▶ **Actions à mener**
**1.** Répondez à ces questions sur l'extrait consacré à la numérisation de l'industrie :
(a) Quel outil est présenté comme essentiel pour les applications modernes en temps réel et hautement fiables ?
(b) D'après l'étude de PWC, quelle part des organisations industrielles considère ses usines comme « entièrement numérisées » ?
(c) Outre la création de copies numériques des produits, que permettent de modéliser les jumeaux numériques ?
**2.** Recopiez le passage de l'extrait sur la numérisation de l'industrie en commençant à « Enfin, bien que » et en terminant à « sa culture d'entreprise. ».

▶ **Extrait fourni**
A.G. : A mes yeux, il y a quatre domaines sur lesquels se concentrer principalement. Tout d’abord, le travail à distance : toute entreprise cherche aujourd’hui des solutions pour maintenir son activité sans personnel sur le terrain. Ensuite, les nombreux cas de rupture des chaînes d'approvisionnement et de pénurie de matériel, ont montré l’importance de la planification de la production et de l'optimisation de la chaîne d'approvisionnement. Cette dernière se doit d’être connectée de manière transparente à tous les acteurs des chaînes d'approvisionnement.

Je citerais également la robotique, tout particulièrement, les systèmes robotiques autonomes qui se développent de plus en plus grâce aux modèles de services flexibles. Les organisations se sont habituées à utiliser des logiciels ou des infrastructures as-a-service, alors pourquoi pas des robots ? Ces derniers permettent d'innover et de mettre à niveau ses lignes de production de manière stable et cohérente.

Un autre domaine sur lequel se concentrer est celui des jumeaux numériques, qui permettent le jumelage ou la création de copies numériques de ses produits ou la modélisation des lignes de production ou de l'usine entière.
Enfin, bien que ce ne soit pas vraiment un domaine mais plutôt un outil, la 5G me paraît aujourd’hui essentielle pour les applications modernes en temps réel et hautement fiables.

Toutefois, si tous ces éléments permettent d’améliorer le processus de base, ils créent aussi une forte pression sur les modèles informatiques.  Une telle stratégie entraîne de nouveaux défis en termes de maîtrise de l'intégration des équipements industriels existants, de cybersécurité de ces équipements et de préparation des données. Pour assurer la continuité numérique et permettre la collaboration, une convergence IT/OT efficace sera essentielle. Nous devons donc nous assurer que l'entreprise soutient correctement ces domaines, d’une part grâce à la convergence des technologies de l'information et des processus opérationnels, d’autre part par sa gouvernance et sa culture d'entreprise.

Quels sont les défis qui requièrent une attention particulière lors de la numérisation d'une industrie ?

A.G. : Selon une étude de PWC[2], seulement 6% des organisations industrielles considèrent que leurs usines sont " entièrement numérisées ". Il y a donc de la marge !

▶ **Données recueillies**

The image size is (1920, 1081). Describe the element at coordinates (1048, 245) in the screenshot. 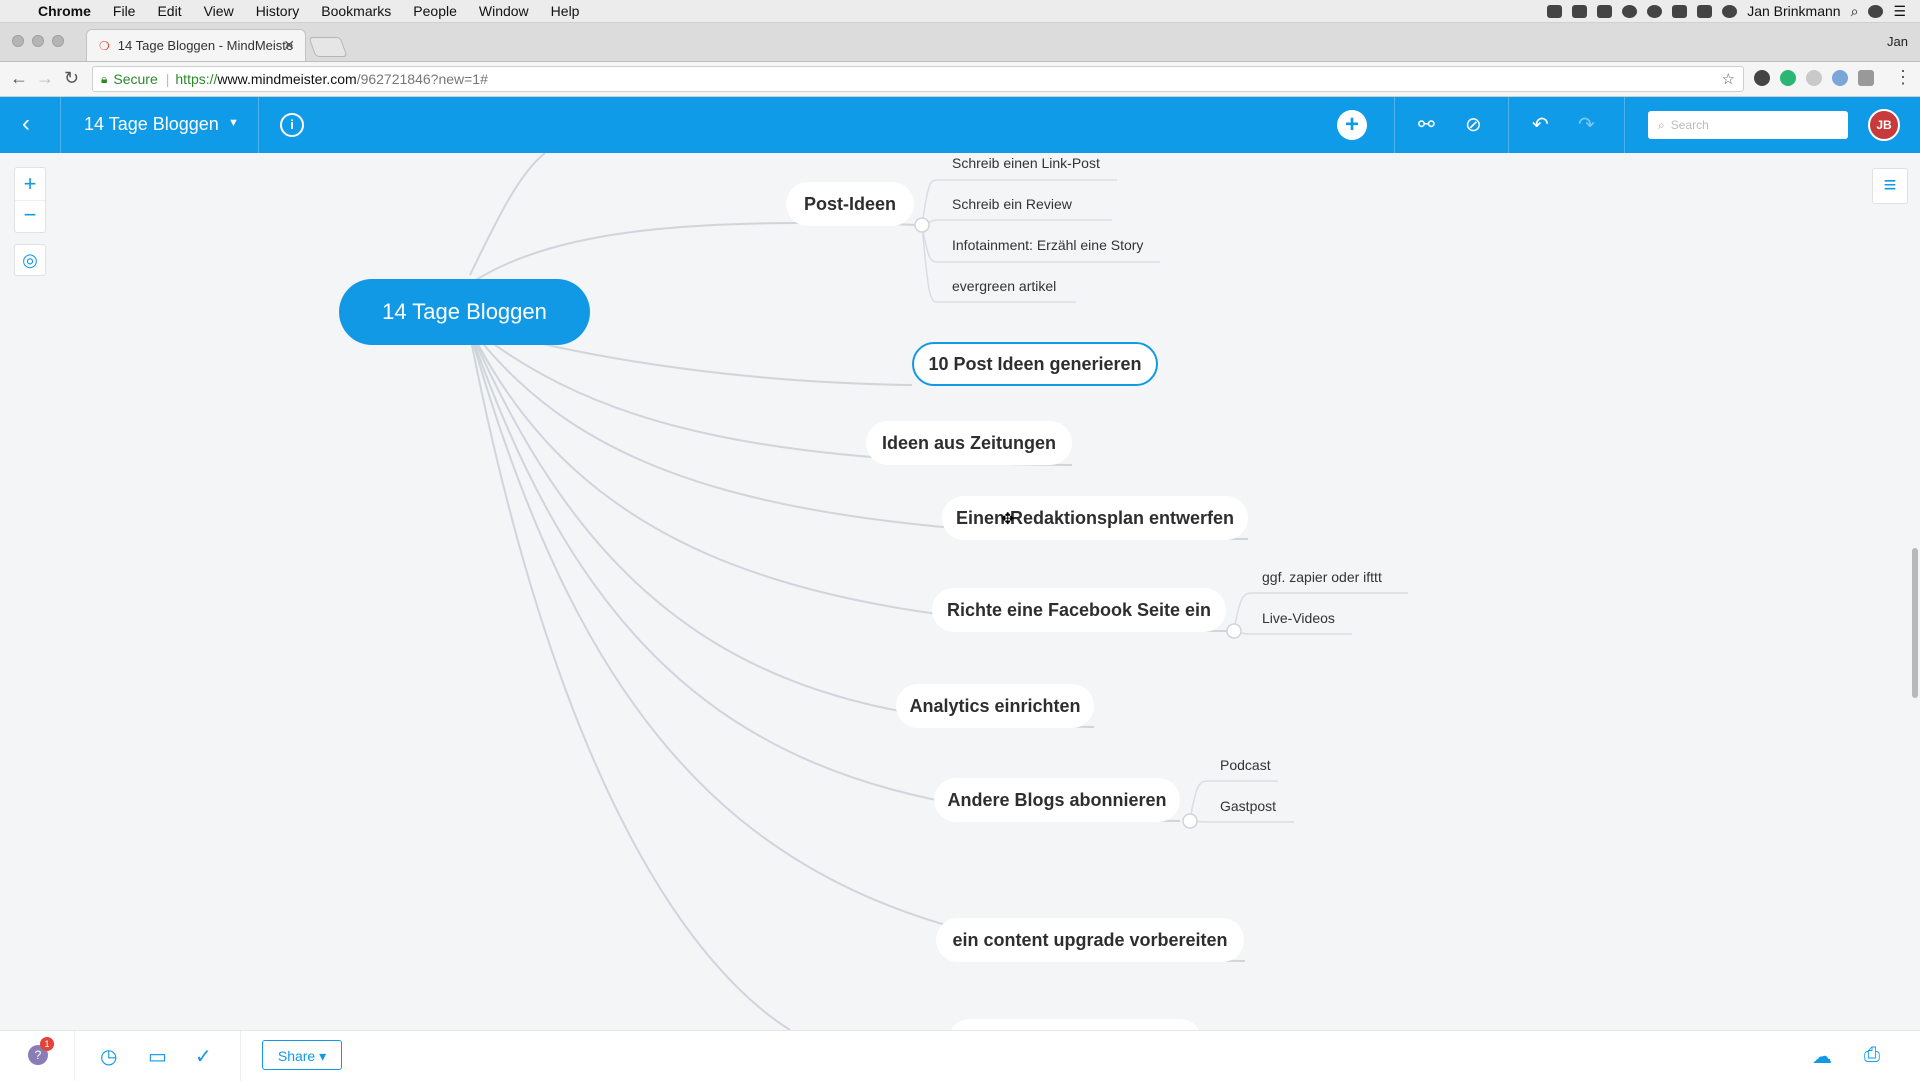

▶ **Corrigé de l'exercice**
**1.**
(a) La 5G.
(b) Seulement 6 %.
(c) Les lignes de production ou l'usine entière.

**2.**
Enfin, bien que ce ne soit pas vraiment un domaine mais plutôt un outil, la 5G me paraît aujourd’hui essentielle pour les applications modernes en temps réel et hautement fiables.

Toutefois, si tous ces éléments permettent d’améliorer le processus de base, ils créent aussi une forte pression sur les modèles informatiques.  Une telle stratégie entraîne de nouveaux défis en termes de maîtrise de l'intégration des équipements industriels existants, de cybersécurité de ces équipements et de préparation des données. Pour assurer la continuité numérique et permettre la collaboration, une convergence IT/OT efficace sera essentielle. Nous devons donc nous assurer que l'entreprise soutient correctement ces domaines, d’une part grâce à la convergence des technologies de l'information et des processus opérationnels, d’autre part par sa gouvernance et sa culture d'entreprise.